Your assignment: Your task is to restate the listing word for word without the pictures.
****
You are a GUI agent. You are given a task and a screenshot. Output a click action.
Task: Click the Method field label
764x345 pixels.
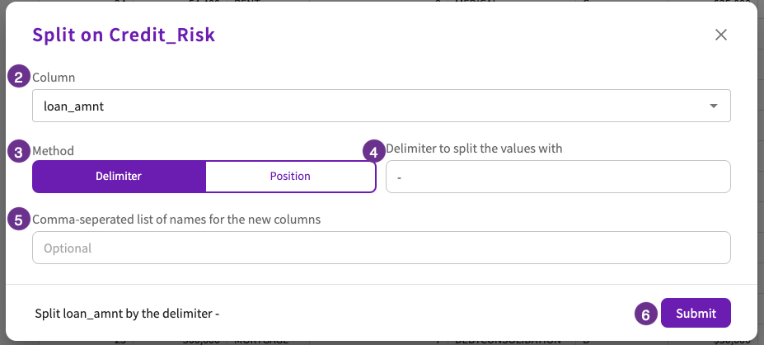click(53, 151)
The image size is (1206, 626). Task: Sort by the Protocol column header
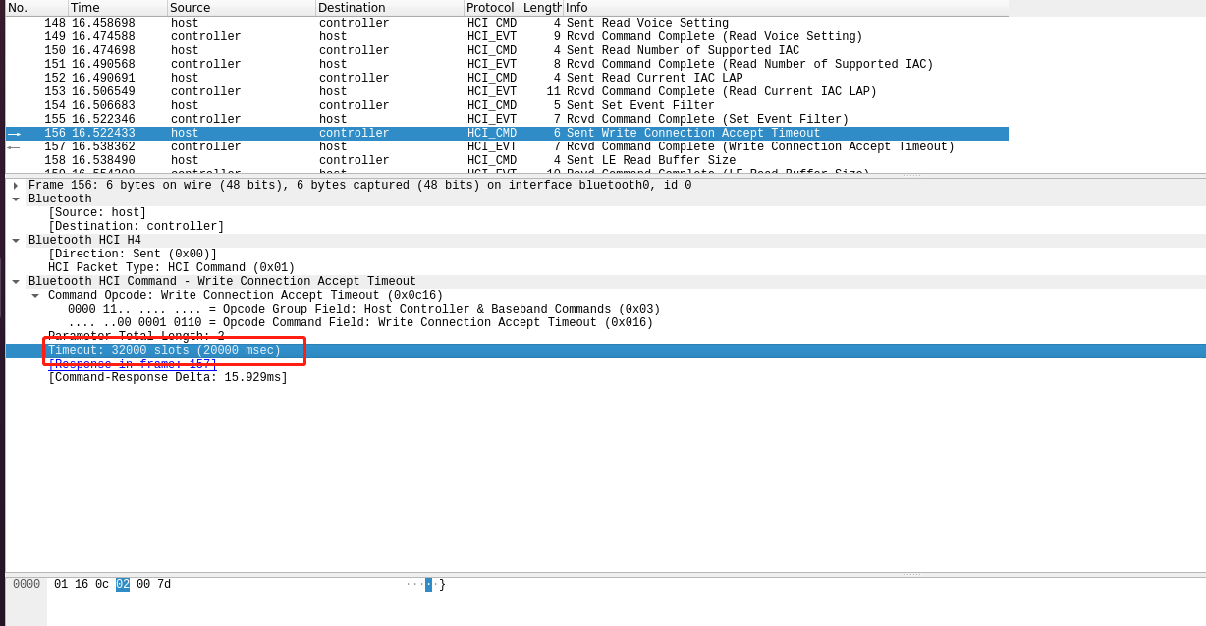pyautogui.click(x=491, y=7)
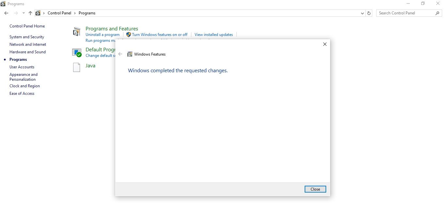448x204 pixels.
Task: Navigate up one level with the up arrow
Action: coord(30,13)
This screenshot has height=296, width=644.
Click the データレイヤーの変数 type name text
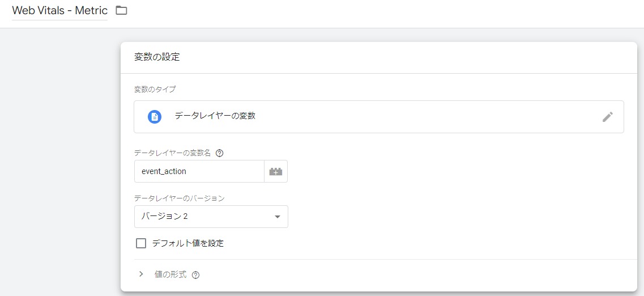click(215, 116)
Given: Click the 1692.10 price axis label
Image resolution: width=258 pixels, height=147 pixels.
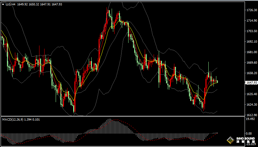Looking at the screenshot, I should point(251,42).
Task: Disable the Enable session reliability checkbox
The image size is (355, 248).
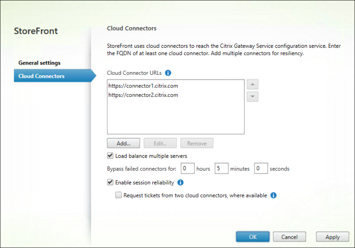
****
Expected output:
You are a GUI agent. You are given a task and a screenshot. Output a click action.
Task: Click the Method field label
764x345 pixels.
click(53, 151)
The image size is (1206, 626). Task: Sort by the Protocol column header
pyautogui.click(x=491, y=7)
448x204 pixels.
Task: Navigate up one level with the up arrow
Action: coord(30,13)
This screenshot has height=296, width=644.
Click the データレイヤーの変数 type name text
click(215, 116)
Given: Click the 1692.10 price axis label
Image resolution: width=258 pixels, height=147 pixels.
Looking at the screenshot, I should point(251,42).
Task: Disable the Enable session reliability checkbox
The image size is (355, 248).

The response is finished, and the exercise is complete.